Draft [Scientific] [Public] Data Principles

  1. [Science] [Public] data policy and practice will be clearly driven by the public and businesses who want and use the data, including what data is released when and in what form – and in addition to the legal Right to Data itself this overriding principle should apply to the implementation of all the other principles.
  2. [Science] [Public] data will be published in reusable, machine-readable form – publication alone is only part of transparency – the data needs to be reusable, and to make it reusable it needs to be machine-readable. At the moment a lot of science [government] information is locked into PDFs or other unprocessable formats.
  3. [Science] [Public] data will be released under the same open licence which enables free re-use, including commercial re-use – all data should be under the same easy to understand licence. Data released [as supporting info or embedded in text ] [under the Freedom of Information Act or the new Right to Data] should be automatically released under that licence.
  4. [Science] [Public] data will be available and easy to find through a single easy to use online access point [???] [(] – the [science] [public] sector has a myriad of different websites, and search does not work well across them. It’s important to have a well-known single point where people can find the data.
  5. [Science] [Public] data will be published using open standards, and following relevant recommendations of the World Wide Web Consortium. Open, standardised formats are essential. However to increase reusability and the ability to compare data it also means openness and standardisation of the content as well as the format.

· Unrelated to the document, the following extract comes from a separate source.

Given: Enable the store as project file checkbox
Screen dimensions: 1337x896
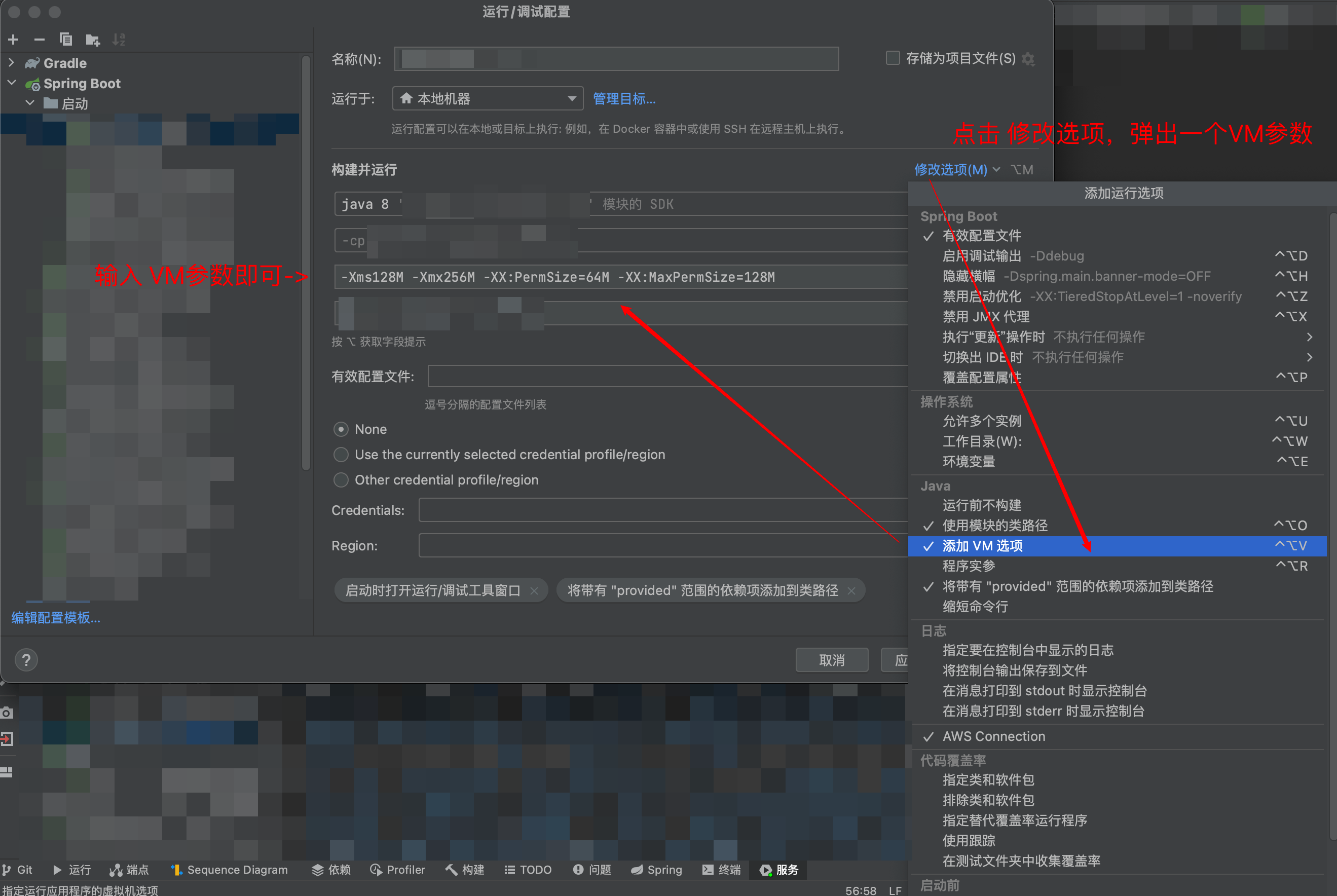Looking at the screenshot, I should [893, 58].
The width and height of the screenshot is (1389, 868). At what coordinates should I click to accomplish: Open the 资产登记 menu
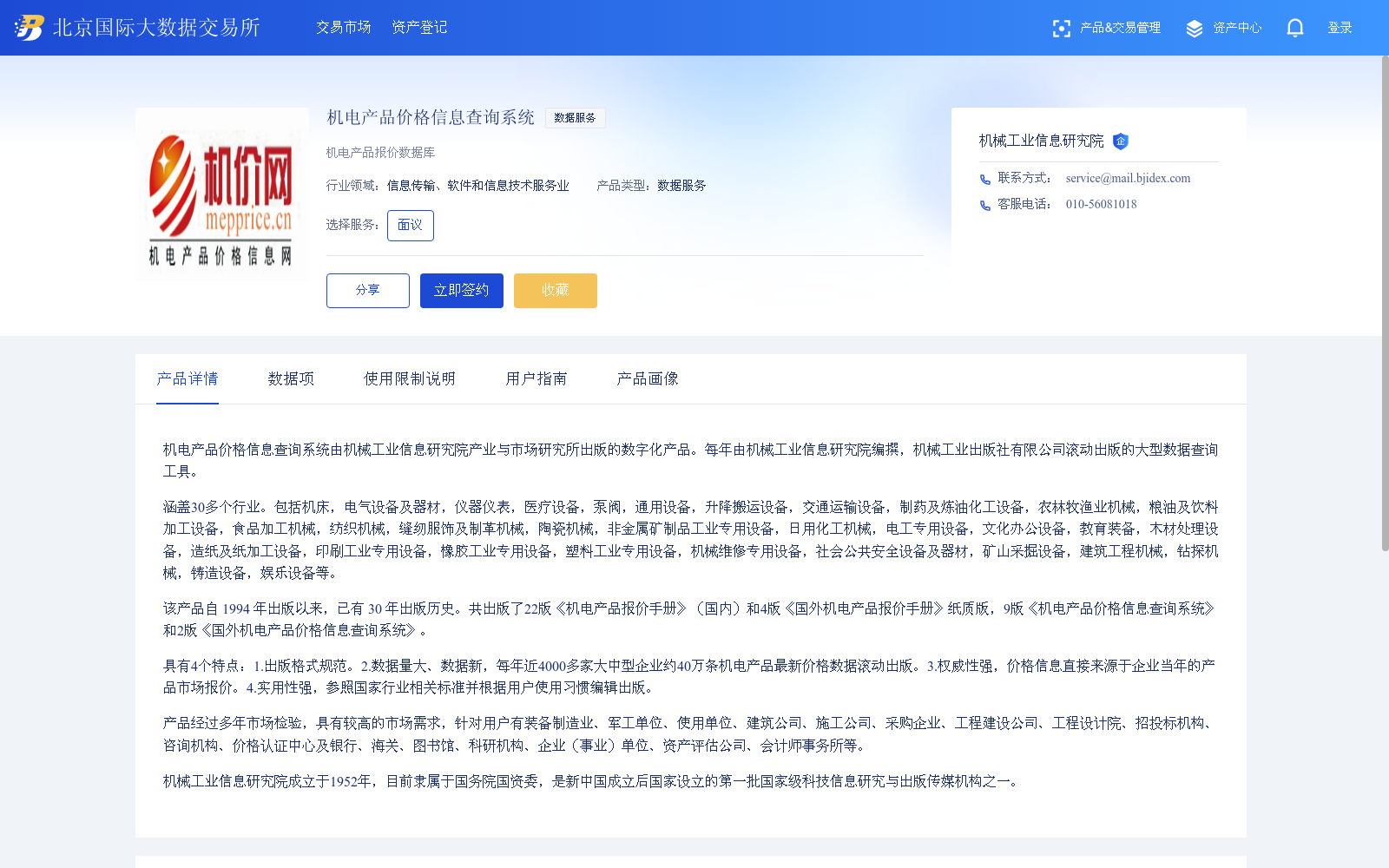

  6. [Science] [Public] data underlying [scientists] [the Government’s own websites] will be published in reusable form for others to use – anything published on [scientific] [government] websites should be available as data for others to re-use. [Scientific] [Public] bodies should not require people to come to their websites to obtain information.
  7. [Science] [Public] data will be timely and fine grained – Data will be released as quickly as possible after its collection and in as fine a detail as is possible. Speed may mean that the first release may have inaccuracies; more accurate versions will be released when available.
  8. Release data quickly, and then re-publish it in linked data form – Linked data standards allow the most powerful and easiest re-use of data. However most existing internal public sector data is not in linked data form. Rather than delay any release of the data, our recommendation is to release it ‘as is’ as soon as possible, and then work to convert it to a better format.
  9. [Science] [Public] data will be freely available to use in any lawful way – raw [scientific] [public] data should be available without registration, although for API-based services a developer key may be needed. Applications should be able to use the data in any lawful way without having to inform or obtain the permission of the [science] [public] body concerned.
  10. [Science] [Public] bodies should actively encourage the re-use of their [science] [public] data – in addition to publishing the data itself, [scientific] [public] bodies should provide information and support to enable it to be re-used easily and effectively. [Science] [The Government] should also encourage and assist those using [science] [public] data to share knowledge and applications, and should work with business to help grow new, innovative uses of data and to generate economic benefit.
  11. [Science] [Public] bodies should maintain and publish inventories of their data holdings – accurate and up-to-date records of data collected and held, including their format, accuracy and availability.